Photo credit: Gettyimages

Photo credit: Gettyimages

With its 135 recognized ethnic groups living within its borders, Myanmar is a true mixing pot. This makes it quite easy to offend someone from a different culture. To avoid offending someone on your holiday in this amazingly beautiful country, read up on some things that the people of the country formerly known as Burma find offensive and disrespectful.


A part of Myanmar’s social respect ritual is the usage of titles before personal names. If someone is wise and helpful, you can give them the title of “Teacher;” for instance Teacher XY (XY representing their personal name.) Names like “General” carry less admiration than those that reference education, due to the history of strict military control.

Women of a certain age are called “Auntie”, and their male counterparts “Uncle”. The Burmese tend to be very understanding of foreigners and will do their best to make you feel comfortable, so if you’re not sure how to address someone feel free to ask.

Body Language Insults And Gestures

Buddhists consider the head to be the most sacred part of the human body and feet are considered the dirtiest.

Touching someone’s head is an insult, and so is pointing your feet at them. You will also be expected to remove your shoes whenever you enter an indoor dwelling or private space.

To properly introduce yourself, or to offer or accept an item, you should place one hand firmly under the elbow of the extended arm. Waiters at restaurants do even do this before passing you your plate.

Gender Rules

Although Burmese women enjoy a little bit more freedom than those in other Asian countries, they are still expected to behave accordingly to a certain “gender appropriate” behavior. You will rarely see a woman drinking alcohol, especially in public.

Western women are allowed to do so in moderation.

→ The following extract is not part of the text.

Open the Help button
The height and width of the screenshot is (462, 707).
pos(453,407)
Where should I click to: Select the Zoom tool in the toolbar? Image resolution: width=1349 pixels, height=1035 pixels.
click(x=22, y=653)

Also, only men can ride on the tops of buses and boats and many Buddhist temples prohibit women from entering particular rooms or areas.


When greeting someone, you can use the common expression “Mingalaba”. Its meaning can be translated loosely to “Have an advantageous day.” Like the well-used “Namaste”, this phrase is not reserved for a particular social class or gender, and can even be used with monks and respected elders.


The belief in clean and unclean body parts will also dictate what you wash and where you wash it. You should not wash your hands after a meal under the same faucet where you clean your feet.